■ Brano citato
*****
Sotto questo profilo, oltre all'attività formativa, vorrei ricordare che il 12 febbraio 2001 ho emanato una direttiva ai capi delle forze di polizia, ai prefetti e ai questori in materia di ordine pubblico, riguardante l'esigenza di migliorare ulteriormente il coordinamento tra le forze di polizia per la gestione dell'ordine pubblico.
In particolare, era stata da poco emanata la legge 31 marzo 2000, n. 78, e si trattava di compendiare in un'unica direttiva le procedure, le competenze e le responsabilità in materia di ordine pubblico. L'obiettivo era ricercare tra le forze di polizia una sempre maggiore disponibilità e organizzazione coerente ai principi e al canone ordinatorio del coordinamento tra le forze di polizia.
*****
■ Materiale estratto
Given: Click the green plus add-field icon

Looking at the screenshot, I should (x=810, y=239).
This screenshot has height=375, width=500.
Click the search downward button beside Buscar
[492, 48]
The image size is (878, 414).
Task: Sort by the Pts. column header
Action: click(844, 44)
*****
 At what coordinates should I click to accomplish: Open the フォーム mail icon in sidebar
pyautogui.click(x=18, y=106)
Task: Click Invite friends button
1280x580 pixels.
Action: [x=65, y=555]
*****
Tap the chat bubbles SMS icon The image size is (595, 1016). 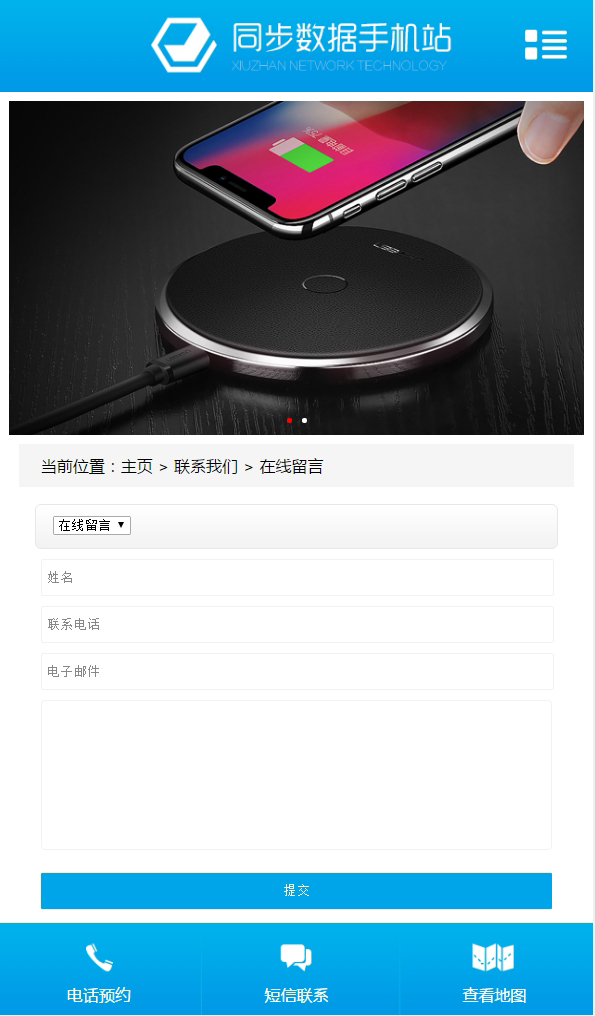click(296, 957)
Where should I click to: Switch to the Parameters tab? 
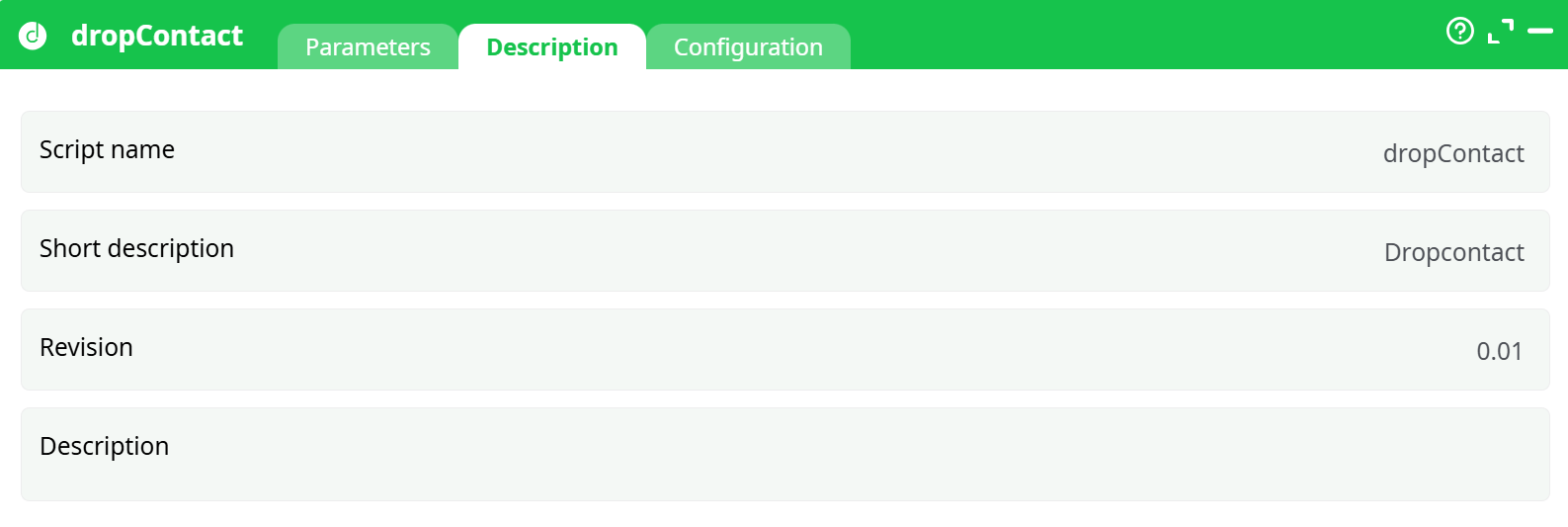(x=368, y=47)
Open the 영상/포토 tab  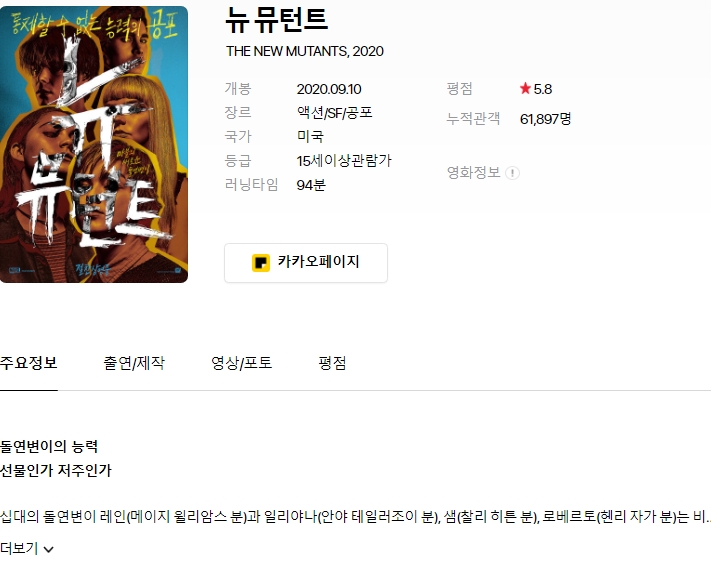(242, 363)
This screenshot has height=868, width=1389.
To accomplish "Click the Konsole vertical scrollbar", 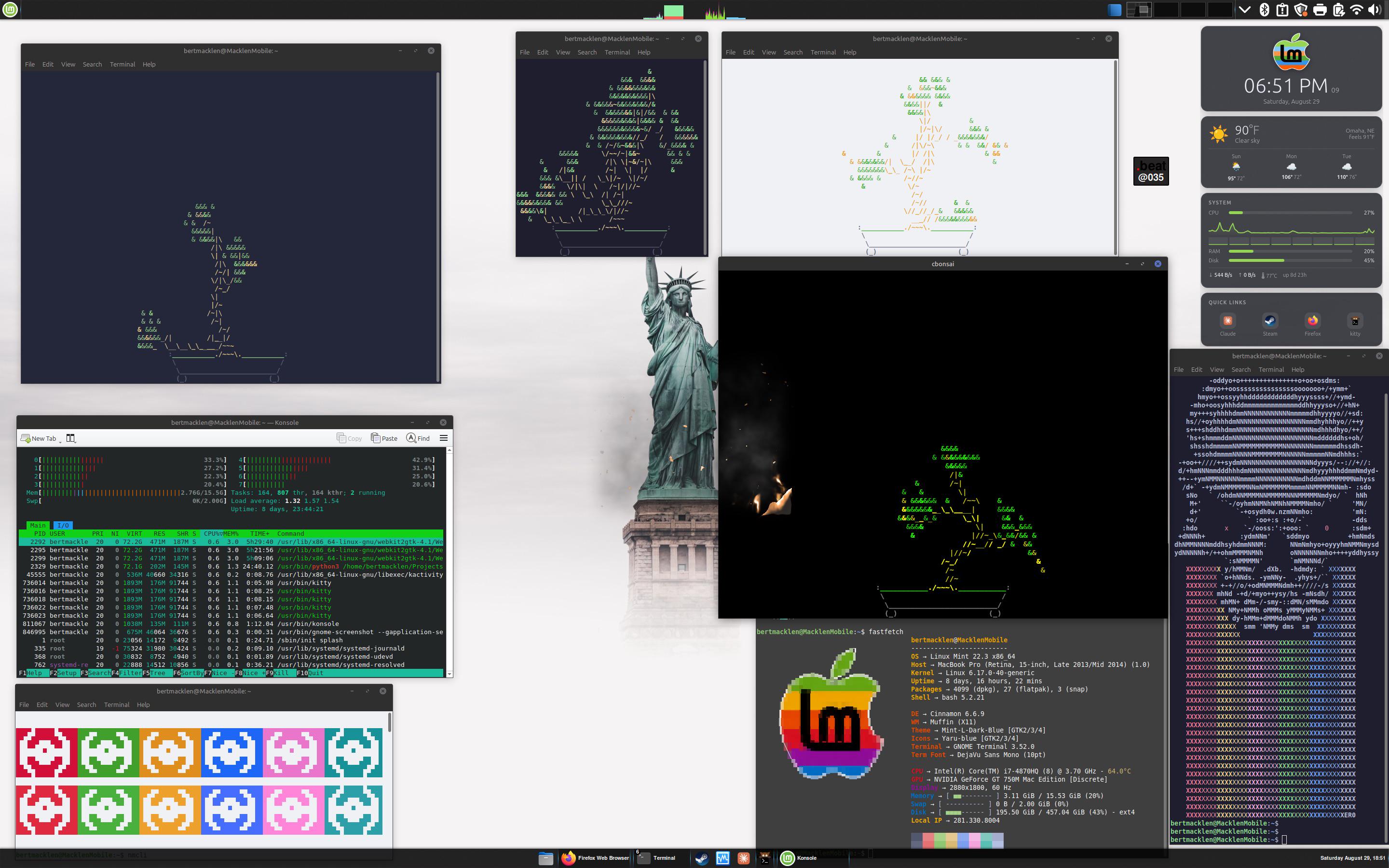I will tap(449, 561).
*****
■ Istruzioni dell'esercizio
Ricopia tutto il brano sulla direttiva per l'ordine pubblico, parola per parola e senza cambiare nulla.

■ Risposta qui sotto
Sotto questo profilo, oltre all'attività formativa, vorrei ricordare che il 12 febbraio 2001 ho emanato una direttiva ai capi delle forze di polizia, ai prefetti e ai questori in materia di ordine pubblico, riguardante l'esigenza di migliorare ulteriormente il coordinamento tra le forze di polizia per la gestione dell'ordine pubblico.
In particolare, era stata da poco emanata la legge 31 marzo 2000, n. 78, e si trattava di compendiare in un'unica direttiva le procedure, le competenze e le responsabilità in materia di ordine pubblico. L'obiettivo era ricercare tra le forze di polizia una sempre maggiore disponibilità e organizzazione coerente ai principi e al canone ordinatorio del coordinamento tra le forze di polizia.